How to Use — QA Assumptions

droughty qa runs an AI agent that validates your warehouse data against a set of rules you define. Those rules live in a YAML file called the assumptions file. This guide explains what goes in it, where to put it, and how to write good expectations.


Where the file goes

By default droughty looks for the assumptions file at the root of your git repository:

my-analytics-repo/
├── droughty_qa_assumptions.yaml    ← default location
├── droughty_project.yaml
├── dbt_project.yml
└── models/

You can override the path with the --assumptions-dir flag:

droughty qa --assumptions-dir ./qa/my_assumptions.yaml

If the file does not exist at the expected path and no override is provided, the command exits without running any checks.


File structure

The assumptions file is a YAML document with this structure:

datasets:
  <dataset_name>:
    tables:
      <table_name>:
        columns:
          <column_name>:
            - expectation: "natural language description of what to check"

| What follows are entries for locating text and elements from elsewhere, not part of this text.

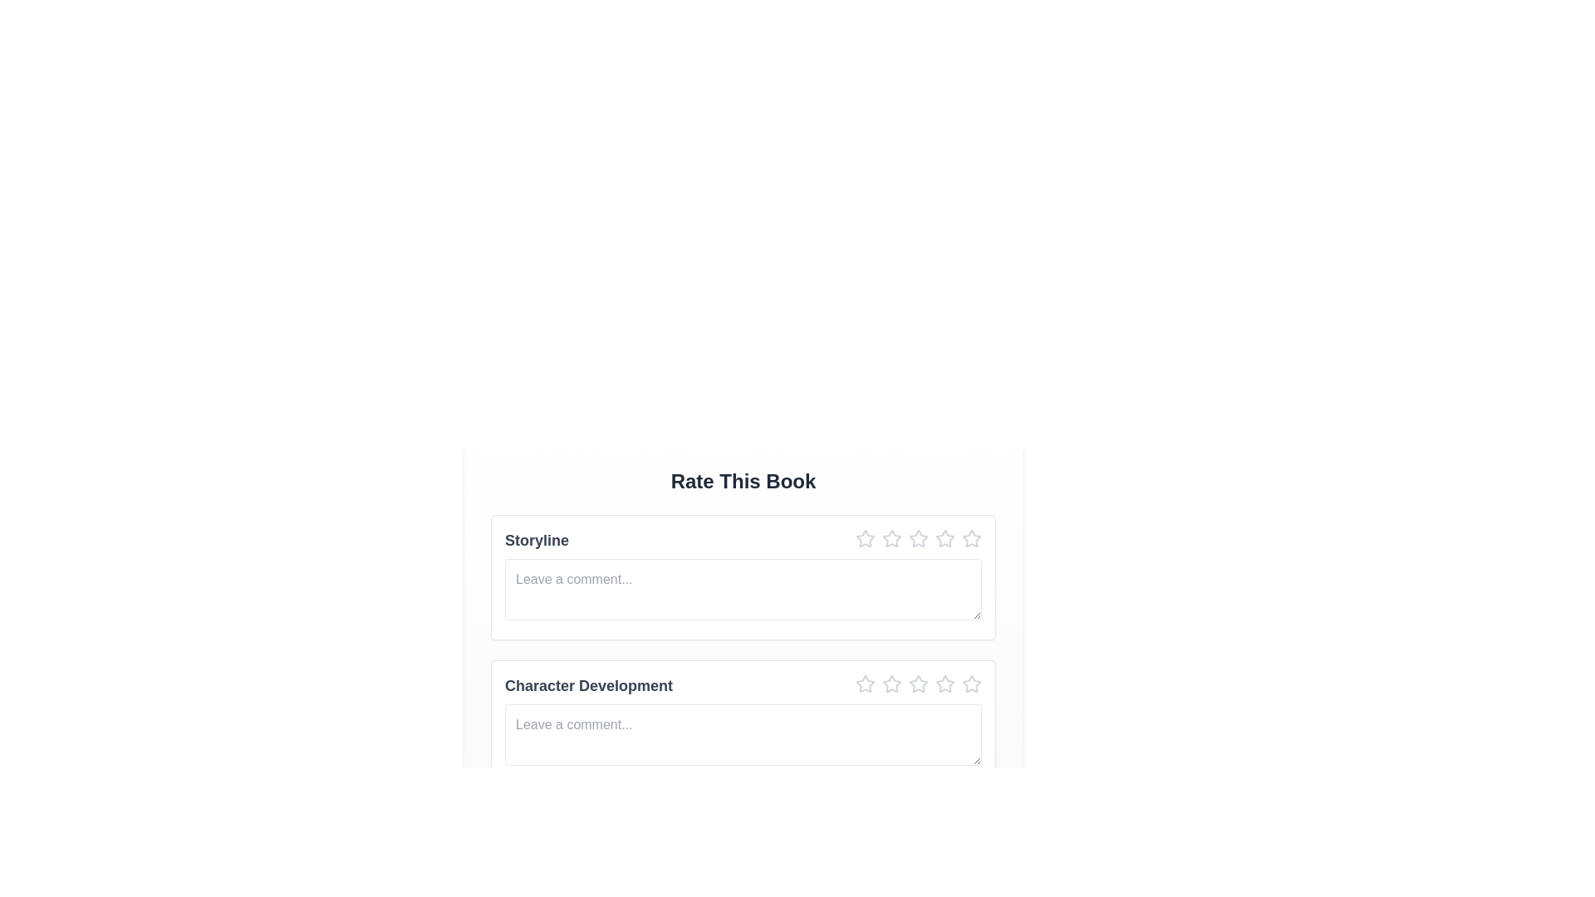 The height and width of the screenshot is (897, 1595). I want to click on the Text Label that serves as a title for the 'Rate This Book' section, positioned at the top-left corner above the comment input box and to the left of the star rating component, so click(537, 541).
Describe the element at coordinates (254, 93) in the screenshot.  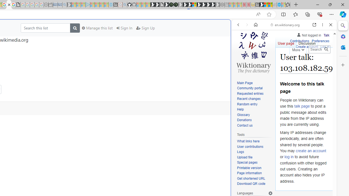
I see `'Requested entries'` at that location.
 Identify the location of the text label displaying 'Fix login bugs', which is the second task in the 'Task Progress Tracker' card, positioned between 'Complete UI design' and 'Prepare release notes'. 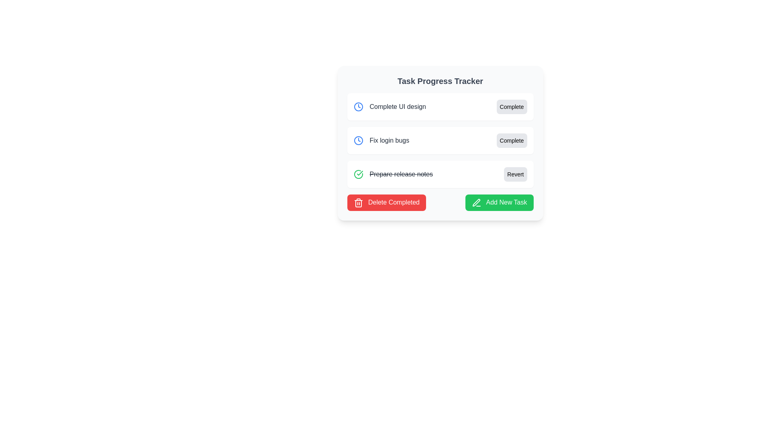
(381, 140).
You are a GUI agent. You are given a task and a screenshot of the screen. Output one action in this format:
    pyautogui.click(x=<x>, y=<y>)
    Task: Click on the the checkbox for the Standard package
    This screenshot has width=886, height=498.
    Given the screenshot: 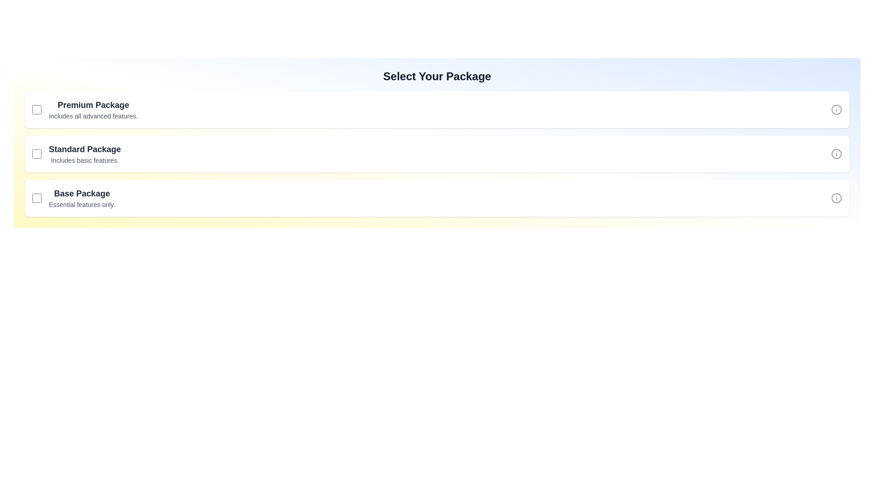 What is the action you would take?
    pyautogui.click(x=37, y=154)
    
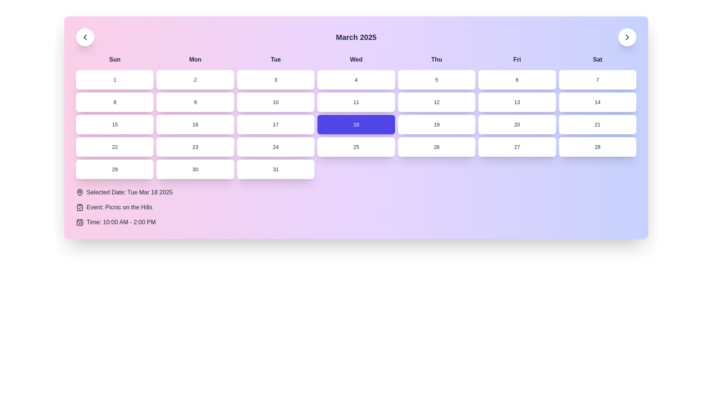  Describe the element at coordinates (437, 80) in the screenshot. I see `the button labeled '5' in the calendar grid` at that location.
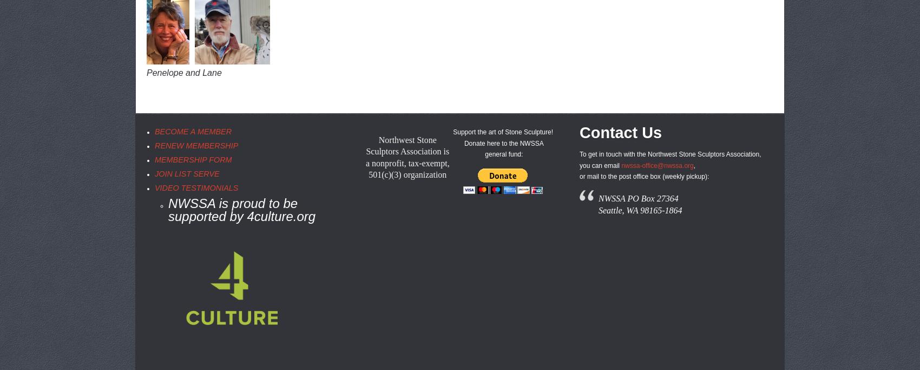 The width and height of the screenshot is (920, 370). Describe the element at coordinates (223, 132) in the screenshot. I see `'BER'` at that location.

Each level maps directly to your warehouse:

Key

What it refers to

datasets

Top-level key — always required

<dataset_name>

BigQuery dataset name (or Snowflake schema). Must match the actual name in the warehouse.

tables

Required under each dataset

<table_name>

Table name within the dataset. Must match the actual table name.

columns

Required under each table

<column_name>

Column name to evaluate. Must exist in the table.

expectation

A natural language description of what the data should look like. Passed to the LLM as-is.


Full example

datasets:
  my_analytics_dataset:
    tables:
      fct_orders:
        columns:
          order_pk:
            - expectation: "Check if all order PKs are unique and not null"
          order_status:
            - expectation: "Check that order_status only contains the values: pending, processing, shipped, delivered, cancelled"
          order_value:
            - expectation: "Check that order_value is always greater than zero"

      dim_customers:
        columns:
          customer_email:
            - expectation: "Check if all emails are in valid email format. Flag any that look like test or dummy addresses."
          customer_pk:
            - expectation: "Check if all customer PKs are unique and not null"
          persona_type:
            - expectation: "Check that all customers have a persona type assigned and that the values align with ISO 8000 standards for data quality"

  my_staging_dataset:
    tables:
      stg_orders:
        columns:
          raw_order_id:
            - expectation: "Check for duplicate raw_order_ids which would indicate the source is sending duplicate records"

Writing good expectations

The expectation string is passed verbatim to an LLM (GPT-4), which queries sample data from the warehouse and interprets the results against what you described. This means expectations can be written in plain English and can express complex rules — you are not limited to simple SQL checks.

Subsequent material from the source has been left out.